Exame Logo

Alta de 26% nas receitas alimenta planos de governadores para 2022

Legislação estabelece restrições a reajuste de servidores e inauguração de obras perto da votação. Ainda assim, governadores já preveem investimentos este ano e no próximo, para conquistar população

(EXAME/Exame)
AO

Agência O Globo

Publicado em 18 de outubro de 2021 às 08h01.

Última atualização em 18 de outubro de 2021 às 08h03.

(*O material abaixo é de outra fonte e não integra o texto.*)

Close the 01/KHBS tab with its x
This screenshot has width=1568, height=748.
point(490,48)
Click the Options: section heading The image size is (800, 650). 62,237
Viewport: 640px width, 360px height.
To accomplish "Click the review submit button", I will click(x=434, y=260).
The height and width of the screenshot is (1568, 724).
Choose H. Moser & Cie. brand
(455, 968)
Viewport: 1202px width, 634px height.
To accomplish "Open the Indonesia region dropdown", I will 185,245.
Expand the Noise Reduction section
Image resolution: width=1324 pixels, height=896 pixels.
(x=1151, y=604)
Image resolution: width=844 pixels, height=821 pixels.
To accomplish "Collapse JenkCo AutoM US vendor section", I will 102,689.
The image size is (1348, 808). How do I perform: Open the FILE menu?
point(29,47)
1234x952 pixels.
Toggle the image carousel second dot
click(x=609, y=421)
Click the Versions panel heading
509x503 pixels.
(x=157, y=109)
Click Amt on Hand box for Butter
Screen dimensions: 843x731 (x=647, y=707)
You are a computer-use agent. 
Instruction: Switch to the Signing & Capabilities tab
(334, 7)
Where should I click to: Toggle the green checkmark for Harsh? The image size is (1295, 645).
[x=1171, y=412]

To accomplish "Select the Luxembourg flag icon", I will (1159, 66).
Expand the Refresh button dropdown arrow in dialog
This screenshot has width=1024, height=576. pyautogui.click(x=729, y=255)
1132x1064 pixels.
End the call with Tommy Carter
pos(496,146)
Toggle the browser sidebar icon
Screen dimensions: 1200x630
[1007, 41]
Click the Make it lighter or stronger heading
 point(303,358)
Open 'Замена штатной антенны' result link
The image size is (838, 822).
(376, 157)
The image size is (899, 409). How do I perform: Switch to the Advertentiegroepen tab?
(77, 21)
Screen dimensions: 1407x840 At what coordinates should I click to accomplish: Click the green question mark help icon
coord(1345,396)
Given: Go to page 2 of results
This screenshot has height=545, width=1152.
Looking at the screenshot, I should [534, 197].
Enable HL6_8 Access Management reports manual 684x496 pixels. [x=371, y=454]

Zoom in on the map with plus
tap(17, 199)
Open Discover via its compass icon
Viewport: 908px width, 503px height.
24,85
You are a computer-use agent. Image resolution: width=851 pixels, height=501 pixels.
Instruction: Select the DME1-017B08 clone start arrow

Enquanto o governo federal faz as contas e tenta emplacar a aprovação de projetos ainda em 2021 para viabilizar novas ações robustas para o ano eleitoral, como a reformulação do Bolsa Família, os estados vão chegar a 2022 com uma situação fiscal melhor. Entre 2019 e 2021, as receitas dos entes cresceram 26%, segundo cálculos da economista Vilma Pinto, diretora da Instituição Fiscal Independente (IFI), órgão ligado ao Senado Federal.

O volume saltou de R$ 921,7 bilhões para R$ 1,16 trilhão, principalmente devido ao aumento da arrecadação do ICMS e dos repasses para o Fundo de Participação dos Estados (FPE).

Veja também

Apesar de as receitas estarem turbinadas por fatores conjunturais, vários governadores já planejam como gastar esses recursos. Além de direcionar verbas para saúde e educação, a preferência é pelo desenvolvimento de planos de investimentos e obras que não demandem recurso continuado e que fujam das restrições legais para um ano eleitoral.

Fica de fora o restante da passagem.